Чем больше я копалась в содержимом первого, а затем и второго пакета, тем сильнее делались моя тревога и разочарование. Судя по всему, мама попросила меня просмотреть то, что, по ее мнению, может мне пригодиться, а не то, что бередит ее душу. Она делала свой выбор, руководствуясь полезностью, а не памятью. Предметы, которые я доставала из мешка, появились в доме после исчезновения отца и относились к периоду его мстительных визитов в виде воды или к последующим годам; все это были более или менее современные вещи, пыльные и уродливые, да-да, в первую очередь уродливые. В пакетах я не обнаружила ни следов той эпохи, когда нас было трое, ни напоминаний о том времени, когда число три означало меня, отца и мать. Этот треугольник являлся исходным для меня, а для матери жизнь, похоже, начиналась с другой эры, с другой тройки — я, она и дом. Второй треугольник тоже распался, потому что отношения между нами являли собой изнуряющую диаду, непрерывную дуэль — я и отец, я и мать, я и дом, мать и отец. А теперь мать просит меня срочно вернуться в место, которое она упорно называет нашим домом, и разобрать груду глупых вещей, объединенных презумпцией полезности.

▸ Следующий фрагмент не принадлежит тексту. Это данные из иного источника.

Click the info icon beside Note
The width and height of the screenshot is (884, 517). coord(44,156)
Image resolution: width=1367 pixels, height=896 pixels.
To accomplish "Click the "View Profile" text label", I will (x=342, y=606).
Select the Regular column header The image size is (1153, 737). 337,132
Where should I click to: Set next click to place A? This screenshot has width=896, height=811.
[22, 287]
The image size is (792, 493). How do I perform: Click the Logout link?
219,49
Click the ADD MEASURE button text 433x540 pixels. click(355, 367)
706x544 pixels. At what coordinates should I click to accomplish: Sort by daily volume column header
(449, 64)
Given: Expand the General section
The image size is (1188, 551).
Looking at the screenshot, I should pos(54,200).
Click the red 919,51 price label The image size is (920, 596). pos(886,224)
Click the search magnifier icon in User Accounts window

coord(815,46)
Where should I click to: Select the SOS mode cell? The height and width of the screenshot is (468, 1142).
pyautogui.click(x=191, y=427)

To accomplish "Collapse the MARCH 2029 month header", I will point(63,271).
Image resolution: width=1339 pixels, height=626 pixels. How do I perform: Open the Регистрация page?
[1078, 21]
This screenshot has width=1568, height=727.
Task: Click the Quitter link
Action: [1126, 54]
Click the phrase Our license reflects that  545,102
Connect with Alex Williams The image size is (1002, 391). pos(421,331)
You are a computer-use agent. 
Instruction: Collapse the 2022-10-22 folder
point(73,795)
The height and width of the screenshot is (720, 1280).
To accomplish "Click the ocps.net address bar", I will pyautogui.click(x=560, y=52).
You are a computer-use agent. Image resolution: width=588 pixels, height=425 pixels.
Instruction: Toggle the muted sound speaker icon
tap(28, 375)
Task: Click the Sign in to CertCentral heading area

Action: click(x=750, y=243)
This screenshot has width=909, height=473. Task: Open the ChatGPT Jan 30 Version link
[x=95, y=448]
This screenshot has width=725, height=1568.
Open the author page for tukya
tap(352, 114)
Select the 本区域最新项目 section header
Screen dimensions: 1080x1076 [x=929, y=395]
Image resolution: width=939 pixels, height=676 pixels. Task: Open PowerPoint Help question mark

«Это может пригодиться Иде», — думала мама, беря в руки очередную пустяковину. Мать сохранила то, что должно было облегчить мое существование в будущем, приготовила порцию барахла, которое, по ее мнению, послужит мне в моей новой жизни рядом с мужем, которого она почти не знала, в новом городе, из которого я никогда не перееду обратно. Она делала свой выбор, стремясь обезопасить и как-то улучшить мой быт.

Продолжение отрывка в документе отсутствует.